Sim, beijamos na boca apesar dos anos adquiridos. Sim, amamos tanto quanto desejamos e quanto nos é permitido, ainda que de uma forma impressionante algumas pessoas ao nosso redor julguem isso desnecessário ou até mesmo ridículo. Uma vez, uma pobre coitada senhora, ao ver uma foto de um casal maduro que se amava beijando na boca disse aos que estavam ali, vendo as fotos do casal: “Acho ridículo, casal de velhos beijar na boca“. Fui para o banheiro chorar de raiva e de pena dela. Era um casal maduro sim, que naquele momento pensaram ter encontrado a felicidade. E felicidade é bem isso. Felicidade é você, naquele momento, acreditar que é feliz. Isso me marcou tanto, que hoje, mesmo vendo alguns casais maduros beijando na boca, eu, em casal, podendo beijar na boca do meu homem, ou lamentando pelos que não fazem isto, não esqueci. Bom, mas a vida segue comigo madura, beijando na boca. Felizmente.
Eu estava aqui pensando, digitando, nesse trem, andando de costas, fingindo não estar vendo meu bem me fotografar o quanto sou feliz, fingindo não estar vendo meu bem me fotografar enquanto escrevo. Ele, lindo, praticando fotografia. Maduro, vivido, sofrido, com tantas histórias e tão disposto a ser feliz. Às vezes tão mais disposto do que eu, outras menos, mas juntos, tentando registrar a vida a partir de nós e através de um olhar que espera ao menos mais 20 anos desses, em que a gente acredita que pode ser feliz para sempre. Sabe, felicidade pode ser isso mesmo. Acreditar que nesse momento a gente é plenamente feliz.
Você tem um amor? Tem um companheiro bacana com muita ou alguma afinidade? Sai por aí. Tira os pés do chão ao menos um pouquinho. Pra ir aonde? Sei lá. Vai até onde vocês acreditaram que a felicidade estava um dia, unindo vocês em corpo e desejo sincero de seguirem. Vai, convida seu amor pra irem por aí.
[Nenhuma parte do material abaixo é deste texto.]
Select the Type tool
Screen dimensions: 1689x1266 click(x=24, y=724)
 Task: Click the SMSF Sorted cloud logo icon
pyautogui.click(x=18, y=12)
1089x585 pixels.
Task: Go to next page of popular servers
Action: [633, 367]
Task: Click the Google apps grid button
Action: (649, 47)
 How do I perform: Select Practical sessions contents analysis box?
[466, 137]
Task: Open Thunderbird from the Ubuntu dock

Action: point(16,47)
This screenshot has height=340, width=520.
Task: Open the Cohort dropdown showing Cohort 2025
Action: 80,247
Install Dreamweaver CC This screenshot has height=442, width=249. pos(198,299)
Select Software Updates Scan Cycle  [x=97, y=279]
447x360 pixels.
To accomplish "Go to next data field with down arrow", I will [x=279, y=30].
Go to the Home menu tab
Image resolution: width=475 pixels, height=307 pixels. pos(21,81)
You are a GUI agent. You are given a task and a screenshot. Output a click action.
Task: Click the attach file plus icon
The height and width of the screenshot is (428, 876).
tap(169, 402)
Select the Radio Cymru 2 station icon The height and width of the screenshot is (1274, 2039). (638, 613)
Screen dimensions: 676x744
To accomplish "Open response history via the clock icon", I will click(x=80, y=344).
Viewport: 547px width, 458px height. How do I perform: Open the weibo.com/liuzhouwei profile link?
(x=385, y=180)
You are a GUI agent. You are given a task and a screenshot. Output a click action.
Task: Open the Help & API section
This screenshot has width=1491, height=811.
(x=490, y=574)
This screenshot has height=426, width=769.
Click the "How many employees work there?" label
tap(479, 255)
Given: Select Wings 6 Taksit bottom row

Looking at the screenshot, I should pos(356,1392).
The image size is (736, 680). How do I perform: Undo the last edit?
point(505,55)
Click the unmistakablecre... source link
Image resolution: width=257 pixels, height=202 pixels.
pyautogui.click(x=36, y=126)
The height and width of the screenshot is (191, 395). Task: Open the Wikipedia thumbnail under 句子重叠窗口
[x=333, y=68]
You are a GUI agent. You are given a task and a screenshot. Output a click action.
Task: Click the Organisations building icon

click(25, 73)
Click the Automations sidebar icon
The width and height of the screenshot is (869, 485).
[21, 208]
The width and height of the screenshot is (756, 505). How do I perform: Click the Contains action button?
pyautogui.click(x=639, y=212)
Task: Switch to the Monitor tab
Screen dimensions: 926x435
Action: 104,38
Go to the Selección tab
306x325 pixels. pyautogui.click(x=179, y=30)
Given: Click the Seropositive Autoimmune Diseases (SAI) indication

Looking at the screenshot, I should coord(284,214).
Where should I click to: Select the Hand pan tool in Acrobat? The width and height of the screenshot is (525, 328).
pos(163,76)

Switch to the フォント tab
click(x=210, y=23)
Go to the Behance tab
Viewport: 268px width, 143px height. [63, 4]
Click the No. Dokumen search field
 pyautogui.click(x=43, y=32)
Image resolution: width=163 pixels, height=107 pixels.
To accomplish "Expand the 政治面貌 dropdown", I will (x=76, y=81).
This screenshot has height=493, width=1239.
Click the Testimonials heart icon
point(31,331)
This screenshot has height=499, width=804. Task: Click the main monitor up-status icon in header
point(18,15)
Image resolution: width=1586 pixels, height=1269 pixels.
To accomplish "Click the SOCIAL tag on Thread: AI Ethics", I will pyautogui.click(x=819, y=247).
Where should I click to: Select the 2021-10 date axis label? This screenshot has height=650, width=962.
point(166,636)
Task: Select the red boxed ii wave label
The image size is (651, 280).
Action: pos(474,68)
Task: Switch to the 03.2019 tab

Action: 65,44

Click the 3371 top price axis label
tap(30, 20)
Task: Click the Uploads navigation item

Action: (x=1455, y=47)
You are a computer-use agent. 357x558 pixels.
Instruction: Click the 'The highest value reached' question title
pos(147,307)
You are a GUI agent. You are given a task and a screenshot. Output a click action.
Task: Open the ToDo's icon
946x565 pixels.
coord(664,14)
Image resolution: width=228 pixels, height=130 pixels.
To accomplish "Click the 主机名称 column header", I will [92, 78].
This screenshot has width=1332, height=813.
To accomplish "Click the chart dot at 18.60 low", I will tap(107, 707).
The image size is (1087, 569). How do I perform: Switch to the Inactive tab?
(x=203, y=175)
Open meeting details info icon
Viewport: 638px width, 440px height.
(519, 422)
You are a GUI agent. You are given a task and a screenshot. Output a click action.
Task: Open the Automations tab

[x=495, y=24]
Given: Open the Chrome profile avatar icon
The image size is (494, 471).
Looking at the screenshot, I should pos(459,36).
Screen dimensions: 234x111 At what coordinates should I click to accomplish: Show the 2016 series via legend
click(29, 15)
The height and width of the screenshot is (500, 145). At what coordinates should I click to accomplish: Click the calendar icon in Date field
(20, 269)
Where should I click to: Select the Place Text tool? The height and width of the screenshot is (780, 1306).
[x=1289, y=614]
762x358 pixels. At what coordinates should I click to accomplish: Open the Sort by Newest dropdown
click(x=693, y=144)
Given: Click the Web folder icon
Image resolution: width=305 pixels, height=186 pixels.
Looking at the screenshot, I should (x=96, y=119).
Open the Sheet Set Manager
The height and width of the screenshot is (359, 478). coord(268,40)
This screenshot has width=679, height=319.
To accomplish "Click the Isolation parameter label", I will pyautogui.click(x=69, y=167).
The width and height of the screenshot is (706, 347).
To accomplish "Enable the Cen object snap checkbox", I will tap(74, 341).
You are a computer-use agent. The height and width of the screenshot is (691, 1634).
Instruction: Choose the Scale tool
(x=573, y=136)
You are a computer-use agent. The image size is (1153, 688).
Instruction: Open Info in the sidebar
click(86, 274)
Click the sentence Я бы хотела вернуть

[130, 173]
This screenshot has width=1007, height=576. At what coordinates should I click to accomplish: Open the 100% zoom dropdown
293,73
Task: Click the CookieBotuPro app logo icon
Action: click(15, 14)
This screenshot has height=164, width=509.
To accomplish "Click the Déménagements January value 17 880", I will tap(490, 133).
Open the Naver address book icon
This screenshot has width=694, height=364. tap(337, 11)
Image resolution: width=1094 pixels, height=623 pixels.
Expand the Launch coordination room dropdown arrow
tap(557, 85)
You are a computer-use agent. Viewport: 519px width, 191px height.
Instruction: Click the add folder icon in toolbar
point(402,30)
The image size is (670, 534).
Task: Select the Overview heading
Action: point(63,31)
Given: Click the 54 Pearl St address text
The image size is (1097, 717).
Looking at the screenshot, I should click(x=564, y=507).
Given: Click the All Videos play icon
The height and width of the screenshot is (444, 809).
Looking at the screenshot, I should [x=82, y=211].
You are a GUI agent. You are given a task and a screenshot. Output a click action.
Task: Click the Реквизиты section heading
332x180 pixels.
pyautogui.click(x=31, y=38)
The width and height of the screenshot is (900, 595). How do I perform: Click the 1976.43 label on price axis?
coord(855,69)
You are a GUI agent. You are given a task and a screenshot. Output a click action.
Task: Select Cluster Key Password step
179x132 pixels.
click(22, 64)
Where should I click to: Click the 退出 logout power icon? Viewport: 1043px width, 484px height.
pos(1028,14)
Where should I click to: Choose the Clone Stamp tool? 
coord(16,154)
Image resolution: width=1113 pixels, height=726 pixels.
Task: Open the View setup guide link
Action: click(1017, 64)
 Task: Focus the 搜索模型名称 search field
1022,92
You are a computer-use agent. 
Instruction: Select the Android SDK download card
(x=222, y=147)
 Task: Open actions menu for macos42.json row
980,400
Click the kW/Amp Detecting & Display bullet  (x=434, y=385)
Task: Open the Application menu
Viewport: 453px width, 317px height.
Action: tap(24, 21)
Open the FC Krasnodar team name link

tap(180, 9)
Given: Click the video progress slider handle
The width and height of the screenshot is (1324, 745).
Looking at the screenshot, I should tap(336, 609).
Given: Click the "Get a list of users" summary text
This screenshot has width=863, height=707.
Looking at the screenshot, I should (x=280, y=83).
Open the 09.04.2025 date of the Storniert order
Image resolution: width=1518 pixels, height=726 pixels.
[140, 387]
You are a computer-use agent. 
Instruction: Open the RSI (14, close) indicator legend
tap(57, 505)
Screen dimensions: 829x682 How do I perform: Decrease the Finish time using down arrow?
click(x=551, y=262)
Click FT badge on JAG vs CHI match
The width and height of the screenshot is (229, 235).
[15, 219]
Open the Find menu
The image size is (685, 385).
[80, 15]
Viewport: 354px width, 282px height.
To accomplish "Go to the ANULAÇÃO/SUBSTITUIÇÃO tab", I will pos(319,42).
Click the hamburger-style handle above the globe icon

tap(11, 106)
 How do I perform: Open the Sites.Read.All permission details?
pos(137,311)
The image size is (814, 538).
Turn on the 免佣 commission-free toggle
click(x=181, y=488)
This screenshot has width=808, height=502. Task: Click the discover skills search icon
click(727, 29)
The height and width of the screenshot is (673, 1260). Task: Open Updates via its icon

Vai até a esquina tomar um chopp ou três até se virem rindo, até esquecerem que alguém possa achar ridículo aquele beijo na boca que rolou. Vai pra dentro quarto, tranca a porta e deixa rolar. Vai pra Europa, Jericoacoara, ou sei lá. Para de acumular. Vai até aquele lugar onde exista algum encantamento, aquele que não pode faltar para um casal permanecer junto. Vocês se esqueceram de manter uma dose essencial de encantamento? E ainda estão juntos? Oba, então ainda da tempo de se reconquistarem ou de escolherem não viver juntos até o fim, e mal. De escolherem seguirem em voo solo, mas felizes. De viverem a sobreviverem. Todo mundo tem direito a isto. Todos nós temos.
Tá, mas você seguiu com ele até aqui, não foi? Tudo encaminhado, missão cumprida com a família, com o trabalho, dinheirinho na conta, muito ou pouco. Resguardando as devidas proporções, por favor, pegue a mão do seu parceiro e põe o pé na estrada. Além de fazerem coisas legais juntos, com maturidade, sabedoria e respeito ainda da para cada um fazer o que gosta. Olha eu escrevendo aqui, ele estudando fotografia ali, aproveitando uma viagem de trem de quatro horas.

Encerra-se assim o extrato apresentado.